- [Input data]

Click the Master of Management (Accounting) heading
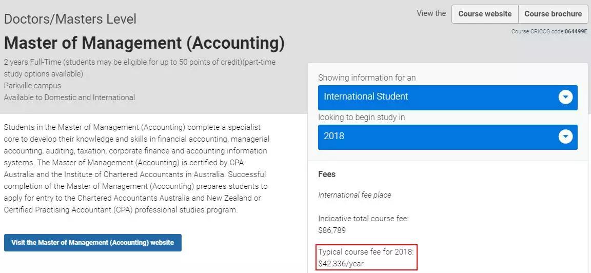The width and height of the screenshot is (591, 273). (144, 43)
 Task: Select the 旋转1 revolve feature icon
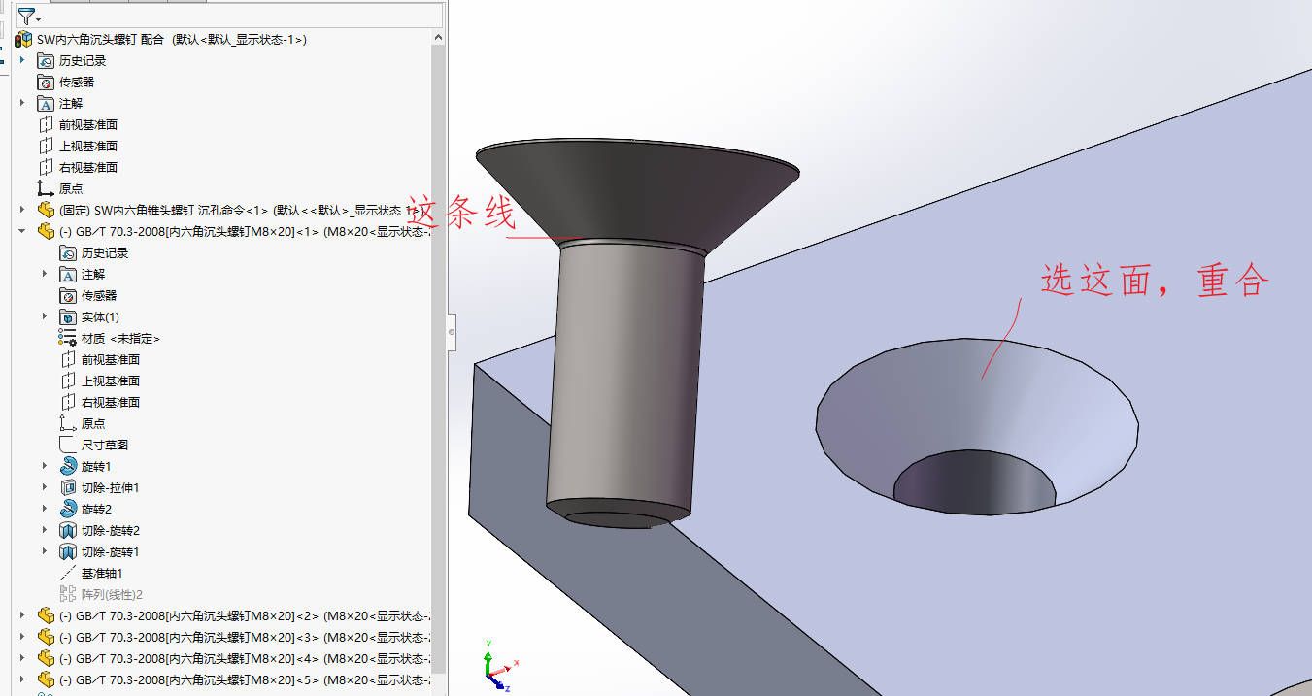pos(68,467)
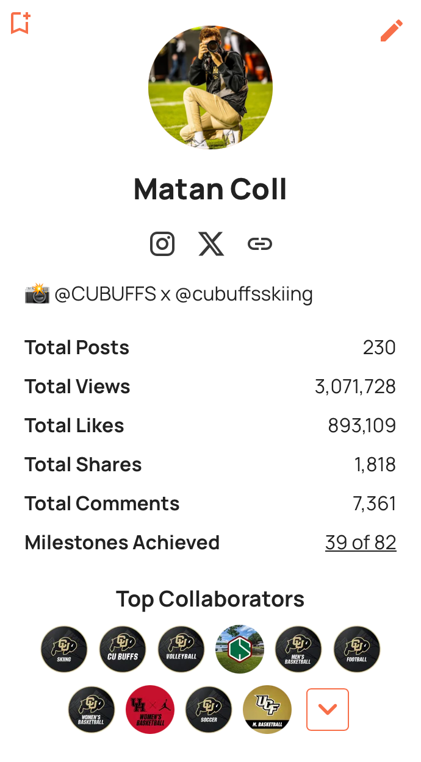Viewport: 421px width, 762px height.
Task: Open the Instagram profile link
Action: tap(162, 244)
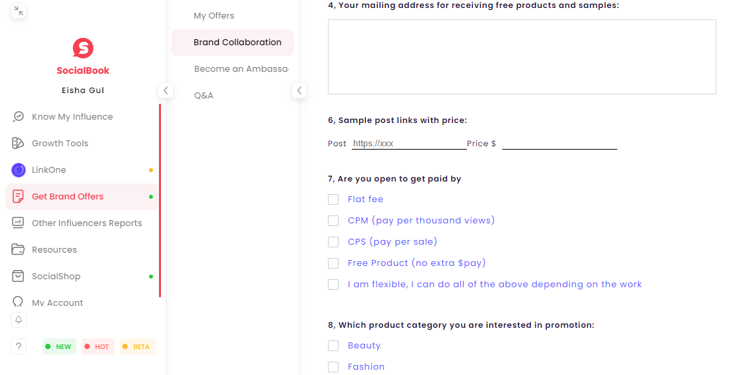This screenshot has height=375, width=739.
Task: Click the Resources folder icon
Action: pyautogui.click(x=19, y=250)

- [What the task requires] All entries need to be duplicated exactly, apart from the images.

- [Response for this exercise]
Click the Master of Management (Accounting) heading
The width and height of the screenshot is (591, 273). (144, 43)
 Task: Select the 旋转1 revolve feature icon
pos(68,467)
Viewport: 421px width, 762px height.
Task: Open the Instagram profile link
Action: tap(162, 244)
This screenshot has height=375, width=739.
Task: Click the Resources folder icon
Action: pyautogui.click(x=19, y=250)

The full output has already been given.